[Start of Attachment]
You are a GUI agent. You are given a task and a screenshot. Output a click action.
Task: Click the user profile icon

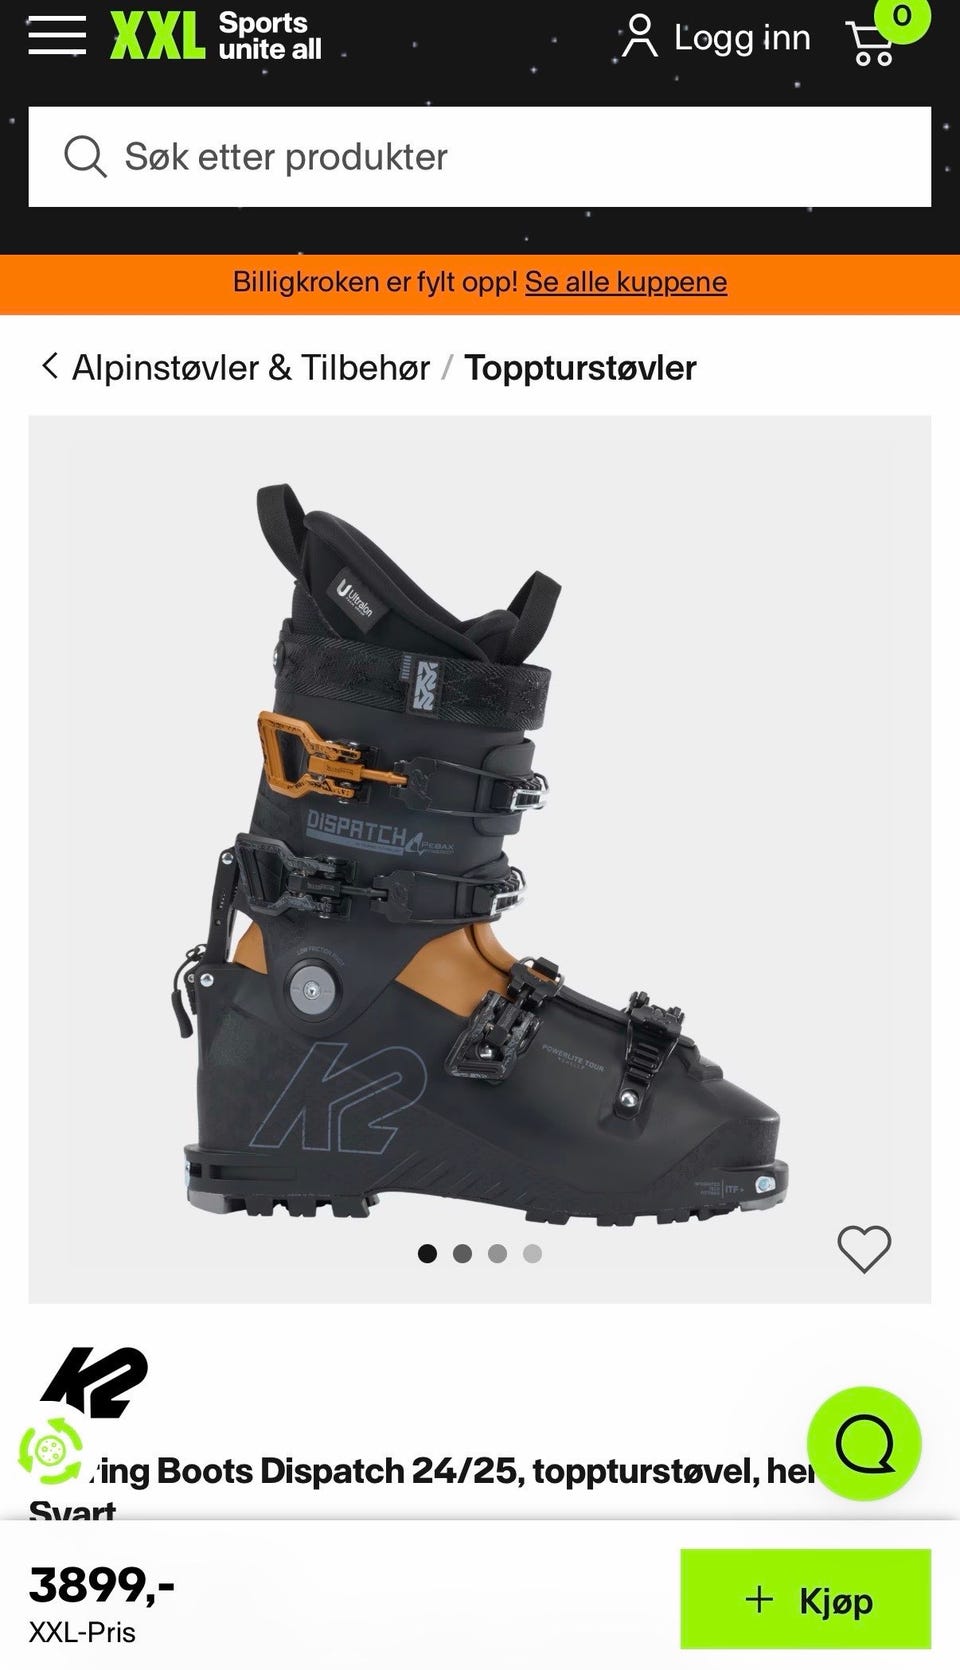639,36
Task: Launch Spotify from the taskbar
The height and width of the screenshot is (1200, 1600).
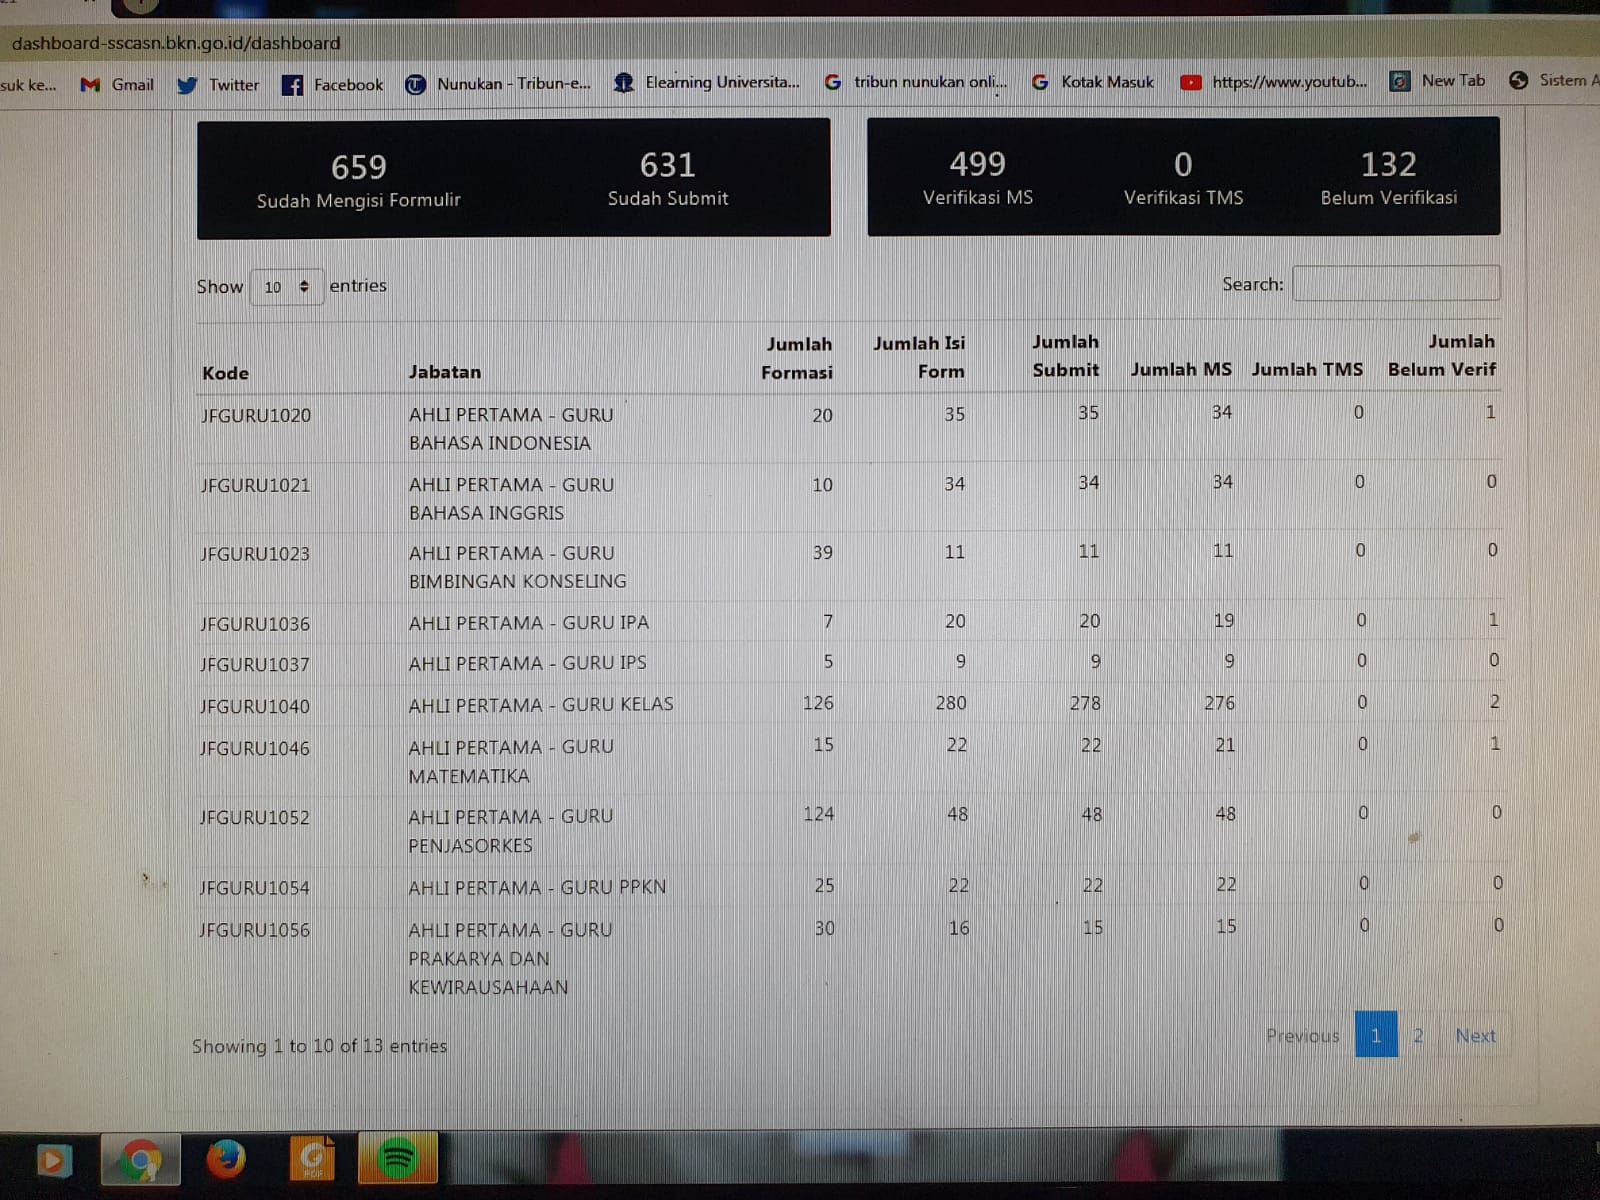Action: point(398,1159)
[End of Attachment]
YOUR INSTRUCTIONS
Transcribe exactly the lines from the one containing "The height and" through the last line of the records above, and nothing else. Leave out the pictures.

SOLVED EXERCISE
The height and width of the screenshot is (1200, 1600).
Action: point(398,1159)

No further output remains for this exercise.